In January 2017, the court ruled that we had no standing to seek unsealing of the opinions and the court therefore lacked jurisdiction to consider our motion. We sought rehearing en banc, and it was granted. In November 2017, the FISC issued its first-ever public en banc decision, holding by a 6-5 vote that we did have standing to seek access to the court’s opinions under the First Amendment. But the court sua sponte certified that question to the FISCR, which in March 2018 unanimously agreed that we had standing—while making it clear that standing did not imply ultimate success on the merits. The case then went back to the FISC.
On remand, the government argued that Congress had given the FISC jurisdiction only to adjudicate government applications for foreign intelligence collection and certain challenges by recipients of FISA process (e.g., subpoenas), and that our application was therefore outside the court’s jurisdiction. We argued that the FISC, like all courts, had inherent authority and ancillary jurisdiction over its own records.

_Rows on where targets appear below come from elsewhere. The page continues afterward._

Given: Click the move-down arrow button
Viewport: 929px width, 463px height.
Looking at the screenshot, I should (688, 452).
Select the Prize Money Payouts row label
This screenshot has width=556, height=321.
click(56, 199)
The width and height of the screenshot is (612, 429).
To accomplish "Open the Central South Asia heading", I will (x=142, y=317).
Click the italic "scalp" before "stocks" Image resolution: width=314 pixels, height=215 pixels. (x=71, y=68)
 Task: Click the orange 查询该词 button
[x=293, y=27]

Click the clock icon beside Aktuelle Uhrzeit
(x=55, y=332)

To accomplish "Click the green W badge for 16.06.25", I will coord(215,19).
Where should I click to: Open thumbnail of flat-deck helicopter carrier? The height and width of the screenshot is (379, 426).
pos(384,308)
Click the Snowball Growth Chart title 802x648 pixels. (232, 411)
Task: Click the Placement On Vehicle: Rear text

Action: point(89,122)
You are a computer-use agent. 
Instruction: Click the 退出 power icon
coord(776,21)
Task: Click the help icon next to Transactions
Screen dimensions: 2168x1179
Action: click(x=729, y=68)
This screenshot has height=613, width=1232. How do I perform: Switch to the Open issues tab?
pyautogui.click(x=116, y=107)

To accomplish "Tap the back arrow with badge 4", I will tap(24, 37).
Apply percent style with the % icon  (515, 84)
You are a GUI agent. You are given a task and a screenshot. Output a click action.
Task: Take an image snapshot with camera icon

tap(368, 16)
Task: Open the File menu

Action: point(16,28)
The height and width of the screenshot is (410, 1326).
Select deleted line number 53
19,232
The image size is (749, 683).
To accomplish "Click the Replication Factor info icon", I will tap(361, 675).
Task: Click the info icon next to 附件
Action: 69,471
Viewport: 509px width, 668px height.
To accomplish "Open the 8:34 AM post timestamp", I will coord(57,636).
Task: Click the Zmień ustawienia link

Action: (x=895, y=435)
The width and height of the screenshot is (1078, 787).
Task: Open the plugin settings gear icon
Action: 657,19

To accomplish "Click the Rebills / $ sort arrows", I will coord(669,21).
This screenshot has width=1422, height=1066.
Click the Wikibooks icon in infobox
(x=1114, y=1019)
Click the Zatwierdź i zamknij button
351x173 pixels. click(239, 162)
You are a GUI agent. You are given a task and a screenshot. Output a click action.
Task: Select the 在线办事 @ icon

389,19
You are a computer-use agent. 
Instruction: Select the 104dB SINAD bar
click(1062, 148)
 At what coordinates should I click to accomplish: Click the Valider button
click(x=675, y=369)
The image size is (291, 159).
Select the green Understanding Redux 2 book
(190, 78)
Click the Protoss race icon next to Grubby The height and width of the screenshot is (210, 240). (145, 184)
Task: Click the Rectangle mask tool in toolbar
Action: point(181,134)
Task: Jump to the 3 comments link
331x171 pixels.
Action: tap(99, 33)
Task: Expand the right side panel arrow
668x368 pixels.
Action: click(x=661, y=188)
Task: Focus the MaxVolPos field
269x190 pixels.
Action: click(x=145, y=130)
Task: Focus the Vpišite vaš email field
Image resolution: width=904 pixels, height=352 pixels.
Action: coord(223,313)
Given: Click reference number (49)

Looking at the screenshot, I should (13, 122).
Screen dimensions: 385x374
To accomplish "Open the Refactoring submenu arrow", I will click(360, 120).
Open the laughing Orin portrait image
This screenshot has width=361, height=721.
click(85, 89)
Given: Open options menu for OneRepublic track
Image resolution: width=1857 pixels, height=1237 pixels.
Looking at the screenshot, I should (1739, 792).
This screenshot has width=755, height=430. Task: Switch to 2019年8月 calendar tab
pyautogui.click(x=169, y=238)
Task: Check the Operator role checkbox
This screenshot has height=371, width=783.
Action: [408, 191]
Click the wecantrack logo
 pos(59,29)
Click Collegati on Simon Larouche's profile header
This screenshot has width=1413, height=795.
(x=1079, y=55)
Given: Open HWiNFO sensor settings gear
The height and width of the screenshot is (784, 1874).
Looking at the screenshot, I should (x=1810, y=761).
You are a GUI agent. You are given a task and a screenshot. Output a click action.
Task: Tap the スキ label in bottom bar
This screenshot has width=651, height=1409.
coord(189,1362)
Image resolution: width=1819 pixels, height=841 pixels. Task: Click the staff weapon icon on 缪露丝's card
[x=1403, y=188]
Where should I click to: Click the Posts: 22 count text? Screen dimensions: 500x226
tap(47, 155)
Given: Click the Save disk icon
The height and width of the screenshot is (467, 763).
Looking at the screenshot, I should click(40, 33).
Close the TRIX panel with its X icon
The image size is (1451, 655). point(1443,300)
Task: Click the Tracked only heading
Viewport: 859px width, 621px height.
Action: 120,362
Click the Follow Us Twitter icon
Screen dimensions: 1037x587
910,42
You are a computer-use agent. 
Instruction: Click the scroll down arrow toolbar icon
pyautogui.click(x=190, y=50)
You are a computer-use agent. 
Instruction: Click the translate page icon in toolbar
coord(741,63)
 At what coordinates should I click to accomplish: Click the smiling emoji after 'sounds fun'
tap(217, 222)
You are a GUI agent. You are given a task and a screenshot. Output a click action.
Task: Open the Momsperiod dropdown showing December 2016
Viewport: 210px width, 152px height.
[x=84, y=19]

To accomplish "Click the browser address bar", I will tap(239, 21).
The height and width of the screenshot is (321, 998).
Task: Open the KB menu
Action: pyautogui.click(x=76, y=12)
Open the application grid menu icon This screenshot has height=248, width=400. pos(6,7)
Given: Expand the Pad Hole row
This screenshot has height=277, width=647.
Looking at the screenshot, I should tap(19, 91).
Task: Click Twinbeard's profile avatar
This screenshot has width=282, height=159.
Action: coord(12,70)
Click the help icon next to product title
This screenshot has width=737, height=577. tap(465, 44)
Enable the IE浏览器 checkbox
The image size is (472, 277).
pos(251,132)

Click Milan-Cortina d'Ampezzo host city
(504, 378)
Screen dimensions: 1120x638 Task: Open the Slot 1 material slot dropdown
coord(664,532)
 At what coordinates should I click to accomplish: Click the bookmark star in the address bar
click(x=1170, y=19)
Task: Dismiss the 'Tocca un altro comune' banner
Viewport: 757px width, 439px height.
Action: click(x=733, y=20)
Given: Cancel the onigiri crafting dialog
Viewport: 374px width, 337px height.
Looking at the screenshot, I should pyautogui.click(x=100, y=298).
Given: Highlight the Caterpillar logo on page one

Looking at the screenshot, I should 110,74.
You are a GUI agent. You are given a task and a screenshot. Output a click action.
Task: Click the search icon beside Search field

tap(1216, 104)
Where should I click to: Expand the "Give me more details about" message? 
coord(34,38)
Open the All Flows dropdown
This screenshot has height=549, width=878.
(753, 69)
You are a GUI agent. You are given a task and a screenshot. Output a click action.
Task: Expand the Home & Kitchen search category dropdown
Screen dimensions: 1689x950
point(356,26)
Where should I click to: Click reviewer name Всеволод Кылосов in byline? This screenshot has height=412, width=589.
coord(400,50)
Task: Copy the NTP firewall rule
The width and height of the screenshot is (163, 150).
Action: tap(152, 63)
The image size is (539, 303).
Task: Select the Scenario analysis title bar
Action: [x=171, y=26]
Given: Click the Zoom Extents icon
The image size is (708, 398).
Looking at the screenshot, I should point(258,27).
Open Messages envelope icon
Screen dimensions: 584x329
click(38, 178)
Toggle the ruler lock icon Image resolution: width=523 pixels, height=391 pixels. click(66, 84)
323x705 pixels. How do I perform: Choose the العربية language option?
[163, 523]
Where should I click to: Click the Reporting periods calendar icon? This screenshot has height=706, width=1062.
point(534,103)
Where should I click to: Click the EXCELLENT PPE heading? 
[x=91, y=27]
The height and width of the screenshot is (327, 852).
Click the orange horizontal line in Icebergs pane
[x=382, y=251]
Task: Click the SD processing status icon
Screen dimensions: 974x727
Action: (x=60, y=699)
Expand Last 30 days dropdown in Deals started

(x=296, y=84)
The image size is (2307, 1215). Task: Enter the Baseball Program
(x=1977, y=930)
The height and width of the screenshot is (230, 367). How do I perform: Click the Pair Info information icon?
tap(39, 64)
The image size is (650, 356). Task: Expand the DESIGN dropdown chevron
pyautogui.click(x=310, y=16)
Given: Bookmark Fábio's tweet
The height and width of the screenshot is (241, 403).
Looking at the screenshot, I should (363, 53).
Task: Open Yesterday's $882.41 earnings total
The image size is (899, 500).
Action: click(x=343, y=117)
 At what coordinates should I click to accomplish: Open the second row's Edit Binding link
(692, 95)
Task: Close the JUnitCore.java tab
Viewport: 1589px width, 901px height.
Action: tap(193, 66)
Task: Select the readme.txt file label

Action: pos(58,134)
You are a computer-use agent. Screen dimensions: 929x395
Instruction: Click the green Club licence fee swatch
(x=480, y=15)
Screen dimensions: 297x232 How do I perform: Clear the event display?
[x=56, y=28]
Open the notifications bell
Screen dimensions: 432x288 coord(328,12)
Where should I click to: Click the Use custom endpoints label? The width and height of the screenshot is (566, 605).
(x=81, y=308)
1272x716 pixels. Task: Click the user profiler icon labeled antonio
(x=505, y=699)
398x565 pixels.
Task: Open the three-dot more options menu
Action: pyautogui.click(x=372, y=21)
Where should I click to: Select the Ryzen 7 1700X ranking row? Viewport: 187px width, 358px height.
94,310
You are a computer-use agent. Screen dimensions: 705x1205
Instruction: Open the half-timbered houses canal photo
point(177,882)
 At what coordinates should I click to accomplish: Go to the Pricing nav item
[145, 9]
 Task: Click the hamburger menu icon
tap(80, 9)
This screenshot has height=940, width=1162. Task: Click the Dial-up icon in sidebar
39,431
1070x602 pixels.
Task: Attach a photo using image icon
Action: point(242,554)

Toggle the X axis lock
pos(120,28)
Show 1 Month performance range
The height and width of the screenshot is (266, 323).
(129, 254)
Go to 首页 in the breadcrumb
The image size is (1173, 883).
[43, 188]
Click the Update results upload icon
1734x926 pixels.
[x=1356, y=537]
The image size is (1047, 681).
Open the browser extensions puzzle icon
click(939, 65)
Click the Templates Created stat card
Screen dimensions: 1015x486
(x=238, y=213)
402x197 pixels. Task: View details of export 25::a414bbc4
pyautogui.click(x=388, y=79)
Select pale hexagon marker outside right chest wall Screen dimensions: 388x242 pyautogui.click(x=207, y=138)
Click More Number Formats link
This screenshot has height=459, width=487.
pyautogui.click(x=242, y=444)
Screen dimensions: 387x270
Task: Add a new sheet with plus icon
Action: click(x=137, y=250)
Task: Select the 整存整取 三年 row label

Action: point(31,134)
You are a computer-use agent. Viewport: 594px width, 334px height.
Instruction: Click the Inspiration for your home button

In February 2020 the court held that it did have jurisdiction over our motion for access, but denied the motion on the ground that we had no First Amendment right to FISC materials, reasoning that neither history nor logic supported such a right. We sought review of that decision in the FISCR, but in April 2020 the FISCR ruled that it lacked jurisdiction to hear our appeal.
In a related case, we sought Supreme Court review of another FISCR ruling that it lacked jurisdiction to hear our appeal. In November 2021, the Court denied our petition, without comment. Justice Gorsuch dissented, joined by Justice Sotomayor. Summarizing his dissent, he said, “If these matters are not worthy of our time, what is?”